综上,看好LLaMA-3引领的从应用层到算力层的认知智能变革,建议未来两个季度内年重点配置高质量训练数据构建、多模态大模型研发、MoE等新型架构创新、算力基础设施升级等领域的优质标的。
中信证券主要观点如下:
技术迭代:架构小幅更新,性能显著提升
LLaMA-3在总体架构上延续了前代的Transformer结构,主要改进包括:1)Token词典从32K扩展到128K,增强编码效率2)支持长达8K tokens的上下文输入,但仍不及竞品3)引入Grouped Query Attention (GQA),提高推理效率。根据在MMLU、GPQA、HumanEval等数据集上的评测,LLaMA-3-70B的分数分别达到了82.0分、39.5分、81.7分表现已经超越了Claude-Sonnet、Mistral-Medium等同级别模型,基本达到GPT-3.5+的水平,逼近GPT-4。随后的LLaMA-3-400B+版本有望进一步缩小与GPT-4的差距,对标Gemini Ultra以及Claude3等模型。

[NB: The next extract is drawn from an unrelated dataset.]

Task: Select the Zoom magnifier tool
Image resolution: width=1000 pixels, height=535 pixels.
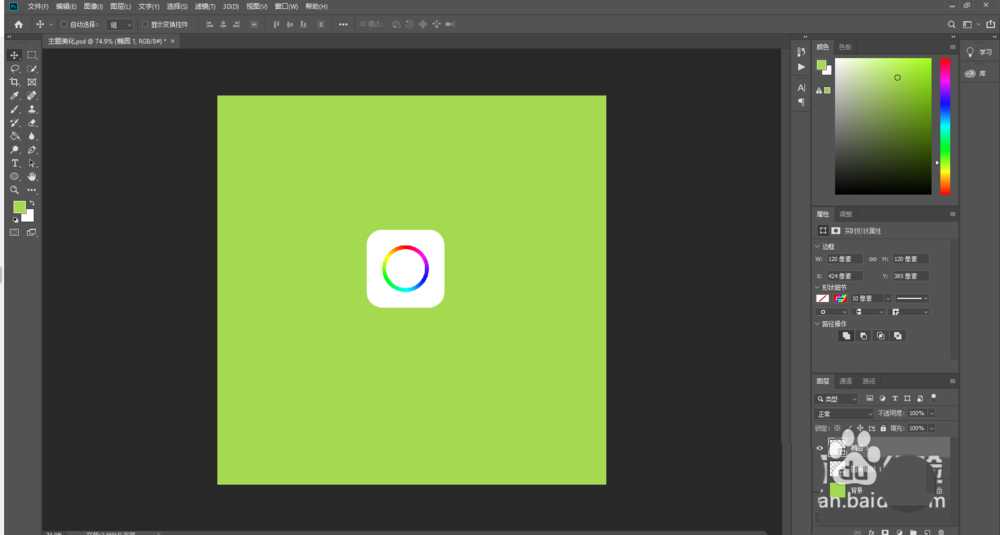Action: (15, 189)
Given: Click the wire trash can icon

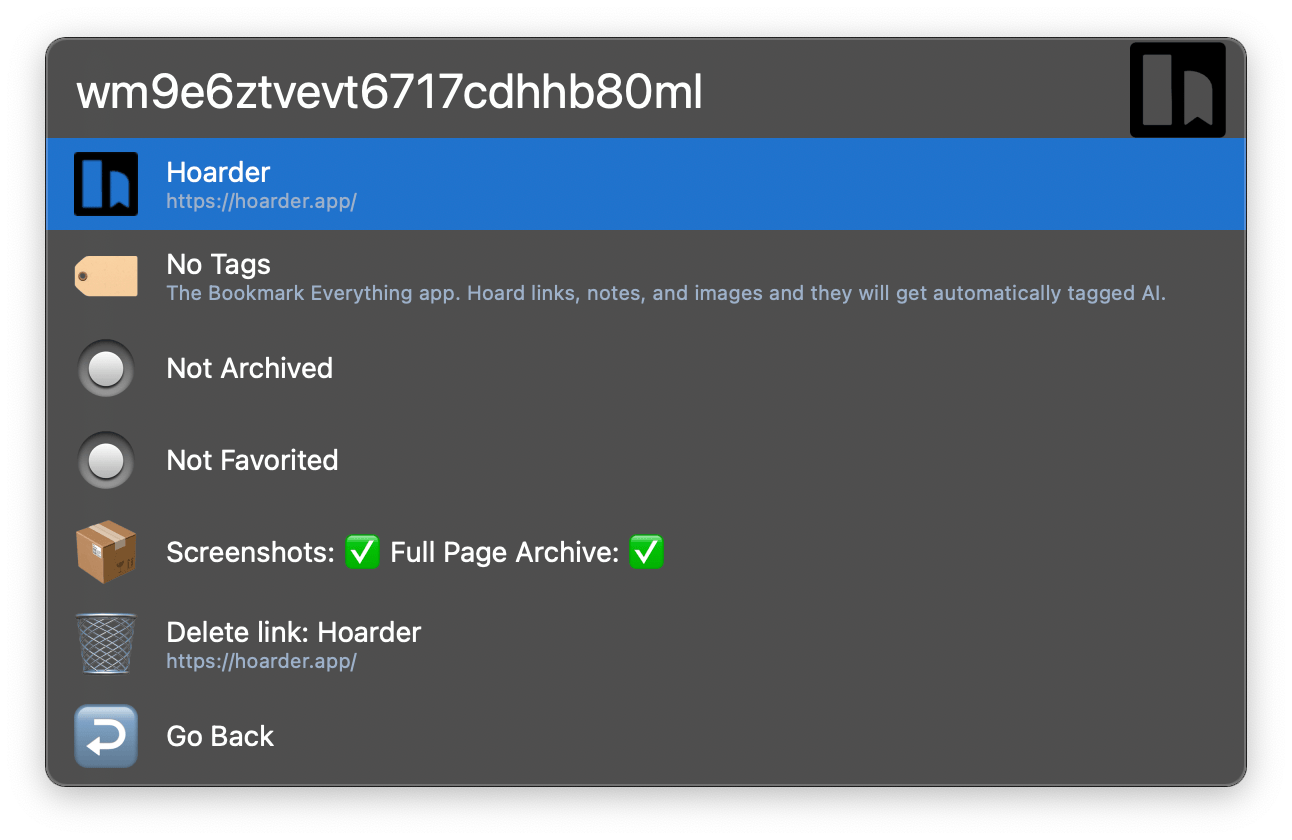Looking at the screenshot, I should point(106,644).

重要突破:打破Chinchilla定律,小模型高效利用海量数据
LLaMA-3颠覆了业界对Chinchilla定律的认知。其8B、70B版本的训练数据规模分别高达15T和50T tokens,远超Chinchilla定律预测的8B规模最优数据量160B和70B规模最优数据量(1.4T)。这意味着,即使是固定规模的小模型,只要持续喂入优质数据也能获得类似对数线性的能力提升。这为性价比优化和开源生态发展开辟了新的思路,即通过小模型+海量数据的模式,也有望实现性能和效率的兼顾。在有足够优质数据喂养的前提下,中小模型未来的上限可能远超预期。
数据处理:创新性使用前代模型做质量把关,但成本高昂
LLaMA-3的训练数据来自Meta内部和外部,并经过了极其缜密的筛选、清洗流程,尤其创新性地使用了LLaMA-2模型本身作为数据质量分类器进行再次清洗。以LLaMA-2-70B的推理成本$1/1M tokens估算,光是对15T规模的数据进行质量把控,就需要耗资1500万美元。

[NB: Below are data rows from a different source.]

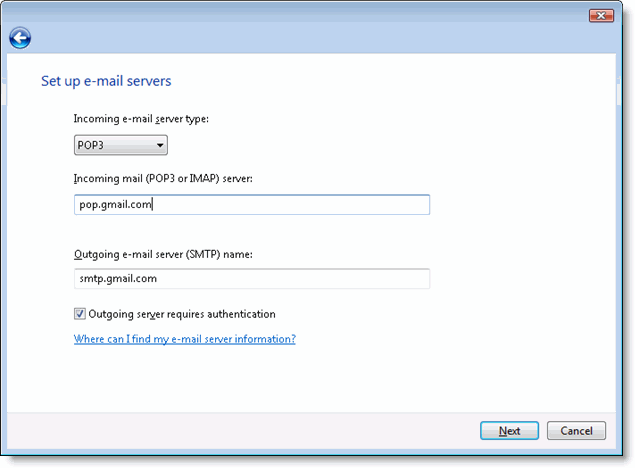The image size is (635, 468).
Task: Click the arrow on the server type combo box
Action: tap(159, 146)
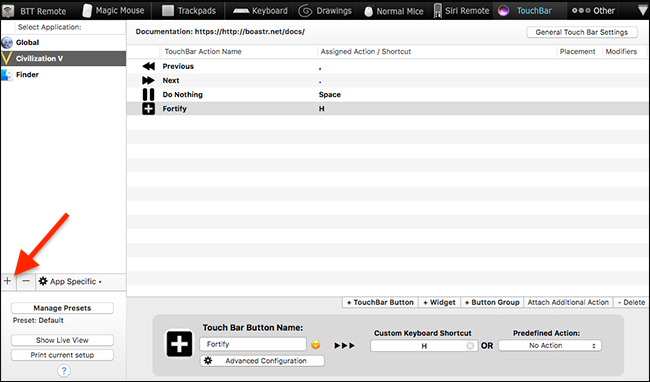Select the Do Nothing pause action row

click(388, 94)
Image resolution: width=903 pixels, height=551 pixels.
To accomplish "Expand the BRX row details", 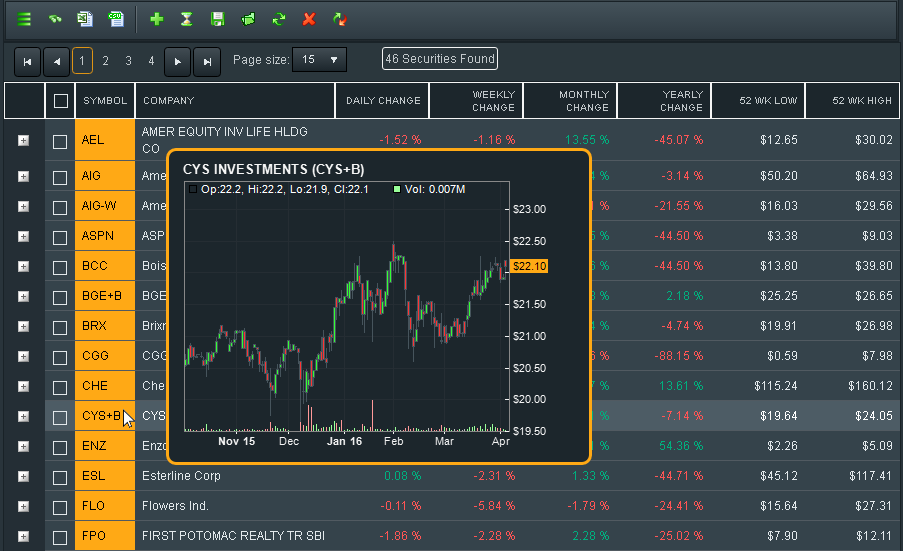I will click(23, 326).
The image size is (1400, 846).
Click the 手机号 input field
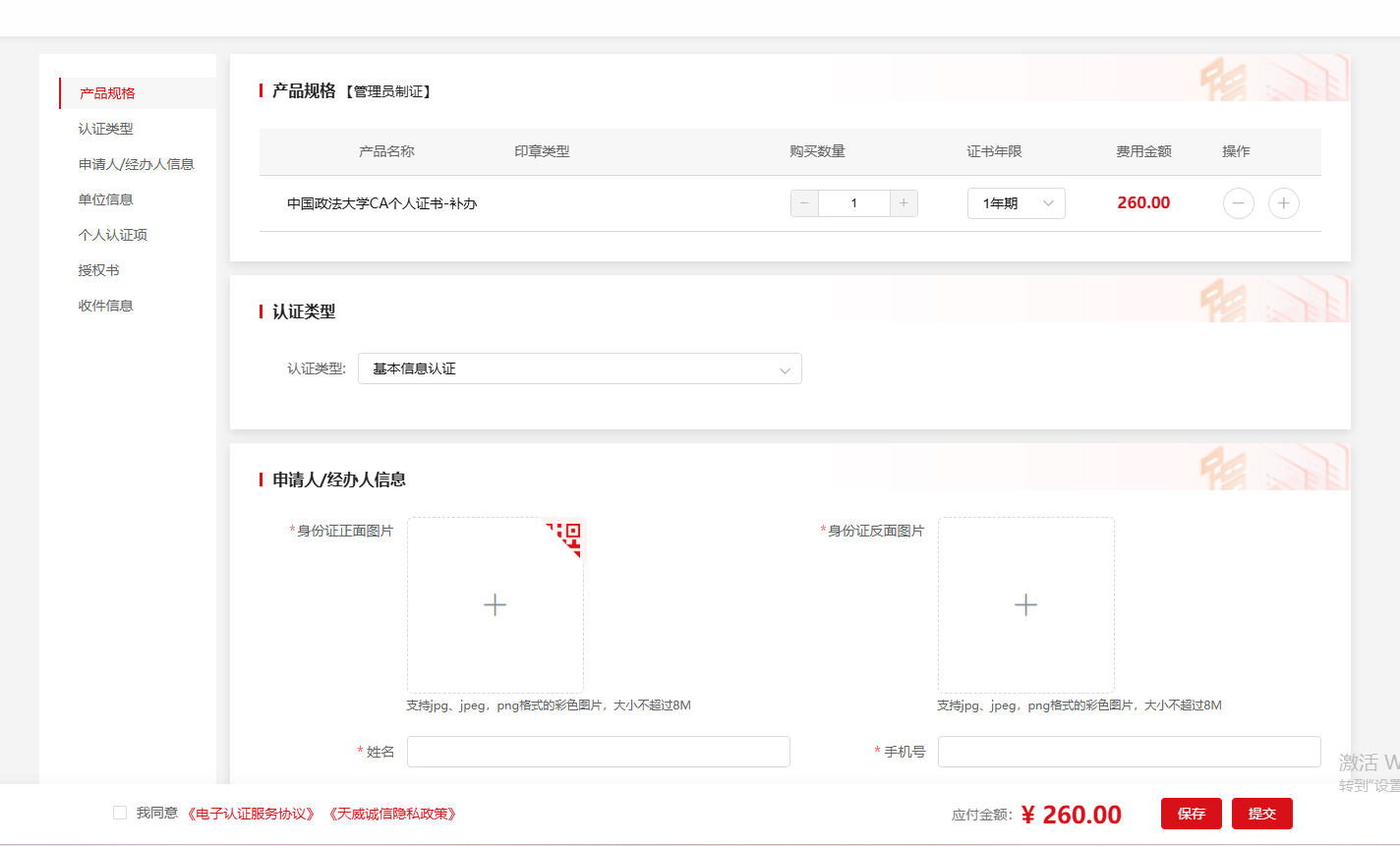(x=1129, y=752)
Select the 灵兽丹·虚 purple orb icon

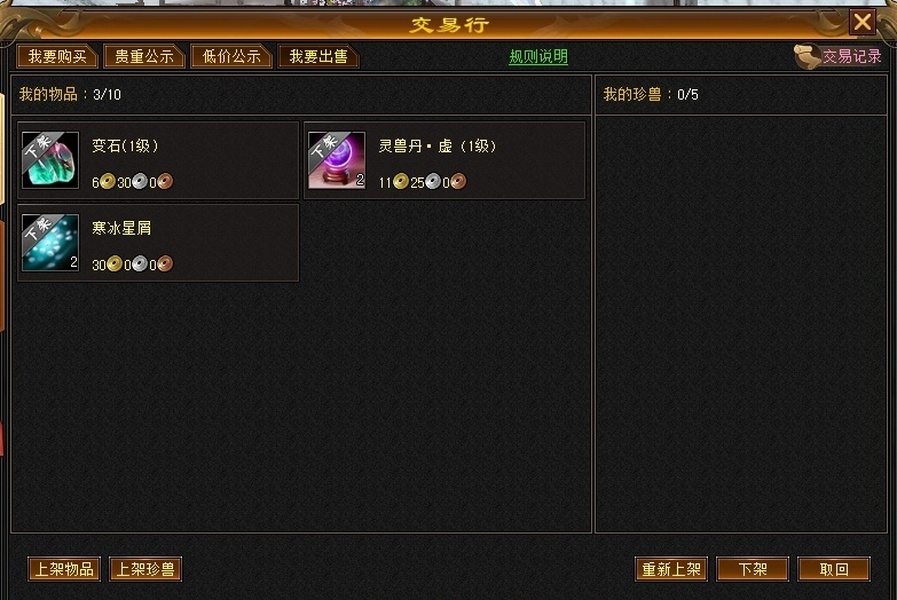[x=337, y=160]
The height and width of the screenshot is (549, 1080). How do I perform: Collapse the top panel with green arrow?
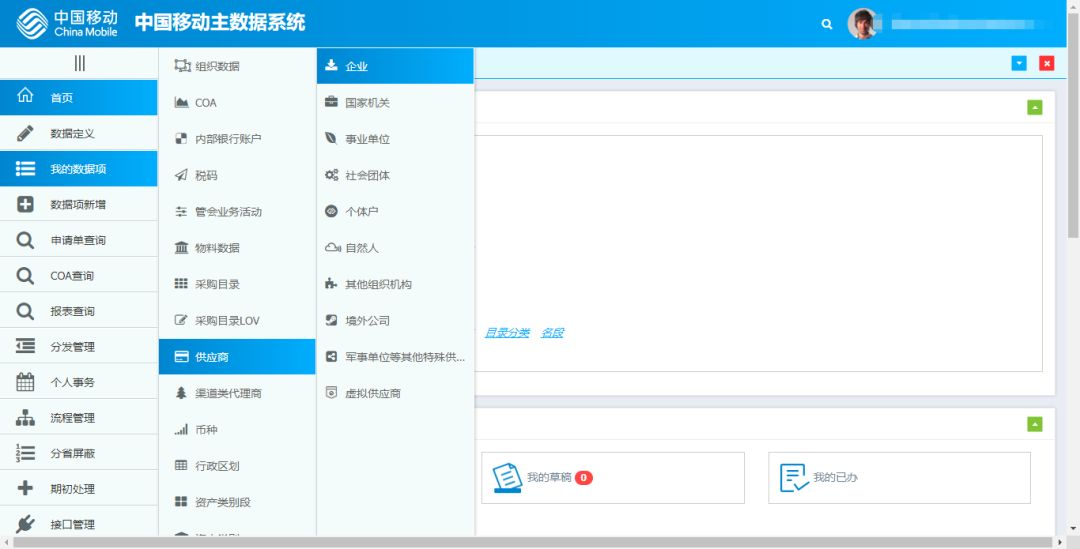tap(1034, 108)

可以预见,随着后续参数的急剧增长,传统的人工数据采集和清洗方式将难以为继,在高昂成本的推动下利用模型合成与清洗新数据是最有效的手段。LLaMA-3已经向我们表明对于当前的参数规模,不断扩大训练集大小仍然是最有效的Scaling手段,因此后续合成数据技术的发展情况直接决定了开源模型与闭源模型的差距。如果合成数据技术快速成熟,闭源模型公司能够通过资源与资本的优势不断扩充自己的数据集,在高质量合成数据方面与普通的开源模型拉开差距。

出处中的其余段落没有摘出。